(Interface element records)
^^^^^^^^^^^^^^^^

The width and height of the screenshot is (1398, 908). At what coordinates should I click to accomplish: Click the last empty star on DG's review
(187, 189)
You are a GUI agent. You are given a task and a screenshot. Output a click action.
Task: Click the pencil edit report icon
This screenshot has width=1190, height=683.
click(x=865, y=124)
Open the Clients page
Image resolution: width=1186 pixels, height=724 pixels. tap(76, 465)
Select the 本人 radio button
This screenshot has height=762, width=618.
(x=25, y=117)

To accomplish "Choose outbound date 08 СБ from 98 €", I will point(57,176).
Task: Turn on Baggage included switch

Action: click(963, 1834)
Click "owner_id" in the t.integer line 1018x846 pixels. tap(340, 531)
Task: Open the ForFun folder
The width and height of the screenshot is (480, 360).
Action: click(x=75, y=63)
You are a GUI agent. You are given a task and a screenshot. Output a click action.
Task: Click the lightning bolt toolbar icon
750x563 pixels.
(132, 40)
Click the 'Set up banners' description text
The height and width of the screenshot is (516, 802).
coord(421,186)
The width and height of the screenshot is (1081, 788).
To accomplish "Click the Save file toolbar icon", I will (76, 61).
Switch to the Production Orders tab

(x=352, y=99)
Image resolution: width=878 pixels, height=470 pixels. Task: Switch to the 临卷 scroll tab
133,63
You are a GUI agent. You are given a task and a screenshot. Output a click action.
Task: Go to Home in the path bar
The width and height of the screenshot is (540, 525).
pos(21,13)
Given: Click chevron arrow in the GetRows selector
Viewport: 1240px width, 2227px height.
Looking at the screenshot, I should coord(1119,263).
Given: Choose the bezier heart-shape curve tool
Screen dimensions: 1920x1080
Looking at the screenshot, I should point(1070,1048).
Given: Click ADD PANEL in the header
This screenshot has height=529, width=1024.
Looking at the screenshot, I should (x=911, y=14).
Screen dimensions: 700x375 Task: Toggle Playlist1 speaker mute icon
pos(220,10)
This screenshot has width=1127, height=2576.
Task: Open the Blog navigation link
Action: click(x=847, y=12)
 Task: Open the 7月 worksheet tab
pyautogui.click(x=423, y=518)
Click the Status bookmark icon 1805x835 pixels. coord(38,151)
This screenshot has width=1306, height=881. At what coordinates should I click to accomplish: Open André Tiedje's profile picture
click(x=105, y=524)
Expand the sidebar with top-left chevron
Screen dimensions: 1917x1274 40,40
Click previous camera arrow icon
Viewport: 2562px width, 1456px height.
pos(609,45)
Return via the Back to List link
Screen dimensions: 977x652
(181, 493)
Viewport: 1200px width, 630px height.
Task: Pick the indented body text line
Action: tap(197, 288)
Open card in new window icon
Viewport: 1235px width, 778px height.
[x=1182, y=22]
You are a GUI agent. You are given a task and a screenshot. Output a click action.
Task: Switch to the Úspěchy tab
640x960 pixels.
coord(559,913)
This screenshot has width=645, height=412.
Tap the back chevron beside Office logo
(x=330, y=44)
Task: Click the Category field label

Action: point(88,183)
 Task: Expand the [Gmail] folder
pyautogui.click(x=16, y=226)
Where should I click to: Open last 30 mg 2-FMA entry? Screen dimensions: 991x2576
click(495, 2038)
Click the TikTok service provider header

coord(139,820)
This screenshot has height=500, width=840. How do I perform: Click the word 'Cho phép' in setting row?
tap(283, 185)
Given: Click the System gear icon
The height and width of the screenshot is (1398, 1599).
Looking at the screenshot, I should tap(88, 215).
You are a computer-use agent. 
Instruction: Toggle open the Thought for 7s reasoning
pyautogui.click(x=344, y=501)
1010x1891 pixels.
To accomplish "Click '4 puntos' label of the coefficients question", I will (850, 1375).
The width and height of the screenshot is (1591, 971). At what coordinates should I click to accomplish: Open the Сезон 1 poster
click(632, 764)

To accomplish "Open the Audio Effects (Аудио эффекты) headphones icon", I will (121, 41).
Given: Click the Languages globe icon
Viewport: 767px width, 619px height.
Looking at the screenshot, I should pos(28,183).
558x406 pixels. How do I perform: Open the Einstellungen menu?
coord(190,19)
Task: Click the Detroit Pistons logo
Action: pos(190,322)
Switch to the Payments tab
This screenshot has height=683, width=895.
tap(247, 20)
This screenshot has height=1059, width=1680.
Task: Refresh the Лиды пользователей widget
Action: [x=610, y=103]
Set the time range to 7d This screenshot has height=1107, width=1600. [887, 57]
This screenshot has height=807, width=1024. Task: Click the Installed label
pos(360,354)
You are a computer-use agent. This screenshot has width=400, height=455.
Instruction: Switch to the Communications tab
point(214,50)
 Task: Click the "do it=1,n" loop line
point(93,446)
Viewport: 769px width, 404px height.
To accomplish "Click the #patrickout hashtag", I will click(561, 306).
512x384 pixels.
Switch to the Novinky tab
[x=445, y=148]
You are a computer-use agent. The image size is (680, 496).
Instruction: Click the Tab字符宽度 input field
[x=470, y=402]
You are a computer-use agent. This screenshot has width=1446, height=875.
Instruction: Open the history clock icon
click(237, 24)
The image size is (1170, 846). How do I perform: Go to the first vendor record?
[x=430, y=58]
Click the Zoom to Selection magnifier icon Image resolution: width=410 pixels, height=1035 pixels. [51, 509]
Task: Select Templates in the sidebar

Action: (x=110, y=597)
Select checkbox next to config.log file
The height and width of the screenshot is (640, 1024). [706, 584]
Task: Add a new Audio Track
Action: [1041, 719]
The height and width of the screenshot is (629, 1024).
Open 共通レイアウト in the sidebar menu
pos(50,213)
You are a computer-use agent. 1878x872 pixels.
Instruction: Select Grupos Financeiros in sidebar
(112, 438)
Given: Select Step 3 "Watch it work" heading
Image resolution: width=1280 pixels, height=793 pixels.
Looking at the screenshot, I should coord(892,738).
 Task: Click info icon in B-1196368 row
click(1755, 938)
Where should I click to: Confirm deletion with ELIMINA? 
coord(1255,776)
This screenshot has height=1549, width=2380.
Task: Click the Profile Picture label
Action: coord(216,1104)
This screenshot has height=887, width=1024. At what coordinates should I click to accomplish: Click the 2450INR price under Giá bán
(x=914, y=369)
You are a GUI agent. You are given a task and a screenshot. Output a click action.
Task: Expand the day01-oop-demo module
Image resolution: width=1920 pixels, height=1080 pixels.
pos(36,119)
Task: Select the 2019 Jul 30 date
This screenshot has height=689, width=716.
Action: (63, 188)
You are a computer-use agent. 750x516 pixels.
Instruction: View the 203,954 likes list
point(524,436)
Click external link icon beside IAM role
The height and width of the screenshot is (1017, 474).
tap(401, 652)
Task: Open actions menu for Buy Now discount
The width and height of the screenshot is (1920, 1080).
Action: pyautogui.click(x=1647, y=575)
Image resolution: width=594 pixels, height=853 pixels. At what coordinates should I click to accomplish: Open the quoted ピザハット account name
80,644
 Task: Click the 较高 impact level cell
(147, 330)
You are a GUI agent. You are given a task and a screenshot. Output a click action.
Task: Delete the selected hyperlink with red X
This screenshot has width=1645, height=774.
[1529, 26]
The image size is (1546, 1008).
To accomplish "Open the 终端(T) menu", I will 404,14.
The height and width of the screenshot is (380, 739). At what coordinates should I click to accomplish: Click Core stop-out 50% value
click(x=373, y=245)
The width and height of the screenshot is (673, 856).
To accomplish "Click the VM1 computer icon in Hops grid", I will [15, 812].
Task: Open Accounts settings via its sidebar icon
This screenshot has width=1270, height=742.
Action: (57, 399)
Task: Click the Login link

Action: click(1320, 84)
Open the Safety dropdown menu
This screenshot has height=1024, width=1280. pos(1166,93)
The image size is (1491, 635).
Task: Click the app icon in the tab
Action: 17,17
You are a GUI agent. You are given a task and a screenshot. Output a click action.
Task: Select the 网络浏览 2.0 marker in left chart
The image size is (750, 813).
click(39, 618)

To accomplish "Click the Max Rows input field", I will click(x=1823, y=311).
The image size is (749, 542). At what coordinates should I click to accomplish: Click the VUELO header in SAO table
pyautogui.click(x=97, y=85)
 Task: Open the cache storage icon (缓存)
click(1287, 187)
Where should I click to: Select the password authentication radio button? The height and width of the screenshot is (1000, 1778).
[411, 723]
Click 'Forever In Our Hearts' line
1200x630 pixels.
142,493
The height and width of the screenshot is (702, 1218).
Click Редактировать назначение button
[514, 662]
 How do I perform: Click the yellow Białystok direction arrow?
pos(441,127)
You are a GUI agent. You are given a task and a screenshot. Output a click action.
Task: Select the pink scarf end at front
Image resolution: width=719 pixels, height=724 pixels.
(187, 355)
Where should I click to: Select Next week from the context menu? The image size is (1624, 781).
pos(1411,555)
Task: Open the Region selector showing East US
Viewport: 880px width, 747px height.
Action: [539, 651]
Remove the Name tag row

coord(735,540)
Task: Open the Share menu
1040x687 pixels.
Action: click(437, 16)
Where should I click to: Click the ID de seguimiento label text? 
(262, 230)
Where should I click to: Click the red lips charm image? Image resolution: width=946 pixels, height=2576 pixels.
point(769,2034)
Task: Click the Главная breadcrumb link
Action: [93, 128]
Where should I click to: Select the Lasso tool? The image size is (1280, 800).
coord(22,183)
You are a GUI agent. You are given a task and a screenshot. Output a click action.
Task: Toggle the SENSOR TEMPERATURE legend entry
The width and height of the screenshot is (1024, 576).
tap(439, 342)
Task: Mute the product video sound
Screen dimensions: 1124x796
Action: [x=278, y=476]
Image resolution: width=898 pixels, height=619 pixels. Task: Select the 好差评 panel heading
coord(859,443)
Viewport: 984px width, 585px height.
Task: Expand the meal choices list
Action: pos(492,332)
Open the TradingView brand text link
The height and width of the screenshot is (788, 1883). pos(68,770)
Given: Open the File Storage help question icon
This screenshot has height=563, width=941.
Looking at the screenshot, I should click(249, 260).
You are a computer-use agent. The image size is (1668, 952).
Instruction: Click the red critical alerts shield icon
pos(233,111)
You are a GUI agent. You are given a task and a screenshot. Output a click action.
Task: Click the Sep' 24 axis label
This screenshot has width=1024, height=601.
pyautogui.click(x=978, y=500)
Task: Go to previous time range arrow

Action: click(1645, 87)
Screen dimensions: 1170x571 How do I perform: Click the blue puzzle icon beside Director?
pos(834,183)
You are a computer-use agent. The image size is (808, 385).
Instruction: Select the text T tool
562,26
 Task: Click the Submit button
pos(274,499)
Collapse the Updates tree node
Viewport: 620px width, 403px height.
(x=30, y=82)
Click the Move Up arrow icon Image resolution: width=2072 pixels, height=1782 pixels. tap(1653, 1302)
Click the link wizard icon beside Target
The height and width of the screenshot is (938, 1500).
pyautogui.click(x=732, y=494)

^^^^^^^^^^^^^^^^

• Given instruction
Copy out the items verbatim, from the line containing "Given: Click the System gear icon" to the line containing "click(632, 764)", including both of those lines.

• Solved problem
Given: Click the System gear icon
The height and width of the screenshot is (1398, 1599).
Looking at the screenshot, I should tap(88, 215).
You are a computer-use agent. 
Instruction: Toggle open the Thought for 7s reasoning
pyautogui.click(x=344, y=501)
1010x1891 pixels.
To accomplish "Click '4 puntos' label of the coefficients question", I will (850, 1375).
The width and height of the screenshot is (1591, 971). At what coordinates should I click to accomplish: Open the Сезон 1 poster
click(632, 764)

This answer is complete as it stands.